At the 60th Filmfare Awards South, Thuppakki was nominated for seven categories including Best Film, Best Director (Murugadoss) and Best Actor (Vijay), but did not win in any category. However, the film won four of ten nominations at the 2nd South Indian International Movie Awards: Best Actress – Critics for Aggarwal, Best Actor in a Negative Role for Jammwal, Best Music Director for Harris Jayaraj and Best Fight Choreographer for Kecha. The film as nominated at fifteen categories during the 7th Vijay Awards and won six awards, the highest in this ceremony. The awards were mostly from the favourite awards branch, which were: Favourite Film, Favourite Director (Murugadoss), Favourite Hero (Vijay), Favourite Heroine (Aggarwal) and Favourite Song (Google Google); Vijay further received an Entertainer of the Year award also for his work in Nanban. In addition, the film won an Ananda Vikatan Cinema Award, one CineMAA Award, one Chennai Times Film Award and three Edison Awards.

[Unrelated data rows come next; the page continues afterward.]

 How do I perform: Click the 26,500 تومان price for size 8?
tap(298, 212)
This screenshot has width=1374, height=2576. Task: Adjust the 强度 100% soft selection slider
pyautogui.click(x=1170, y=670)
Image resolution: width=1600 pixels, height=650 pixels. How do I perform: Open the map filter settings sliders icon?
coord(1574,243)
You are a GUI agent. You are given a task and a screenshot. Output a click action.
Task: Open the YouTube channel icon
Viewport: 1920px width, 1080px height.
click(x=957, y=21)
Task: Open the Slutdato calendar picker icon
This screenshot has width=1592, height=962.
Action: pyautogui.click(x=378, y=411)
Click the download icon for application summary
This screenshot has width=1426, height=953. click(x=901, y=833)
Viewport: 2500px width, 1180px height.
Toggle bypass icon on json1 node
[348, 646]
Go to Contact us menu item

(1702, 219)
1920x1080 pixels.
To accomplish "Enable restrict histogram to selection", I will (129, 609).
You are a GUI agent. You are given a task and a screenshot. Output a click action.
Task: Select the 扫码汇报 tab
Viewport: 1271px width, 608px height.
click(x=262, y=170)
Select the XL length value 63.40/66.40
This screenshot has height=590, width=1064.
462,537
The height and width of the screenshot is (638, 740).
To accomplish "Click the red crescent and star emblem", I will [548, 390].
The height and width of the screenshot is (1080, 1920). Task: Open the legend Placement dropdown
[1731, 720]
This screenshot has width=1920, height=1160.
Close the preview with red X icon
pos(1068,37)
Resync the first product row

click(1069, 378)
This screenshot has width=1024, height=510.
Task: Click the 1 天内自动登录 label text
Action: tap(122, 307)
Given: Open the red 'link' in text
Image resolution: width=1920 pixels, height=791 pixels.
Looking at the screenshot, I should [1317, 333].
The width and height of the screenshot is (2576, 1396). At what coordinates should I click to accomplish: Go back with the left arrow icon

== Dubbed versions and remakes ==
Baba Yadav remade the film in Bengali as Game in 2014, and Murugadoss remade it in Hindi as Holiday: A Soldier Is Never Off Duty the same year. Despite the Hindi remake, Thuppakki was dubbed and released in the same language as Indian Soldier: Never On Holiday by Goldmines Telefilms in 2015.

== Legacy ==
The success of Thuppakki led to more collaborations between Murugadoss and Vijay, namely Kaththi (2014) and Sarkar (2018). The dialogue "I am waiting", spoken by Jagadish (Vijay) just before the interval, gained popularity and has since been used in the pre-interval scenes of other Indian films as well, particularly those starring Vijay. These include Kaththi, Theri (2016), Velainu Vandhutta Vellaikaaran (2016), Tamizh Padam 2 (2018), Sarkar, Master (2021), Varisu (2023), The Greatest of All Time (2024) and Good Bad Ugly (2025). The dialogue was also used in other films but not in the pre-interval portions such as Thalaivaa (2013), Pokkiri Simon (2017), Aavesham (2024) and Jaat (2025).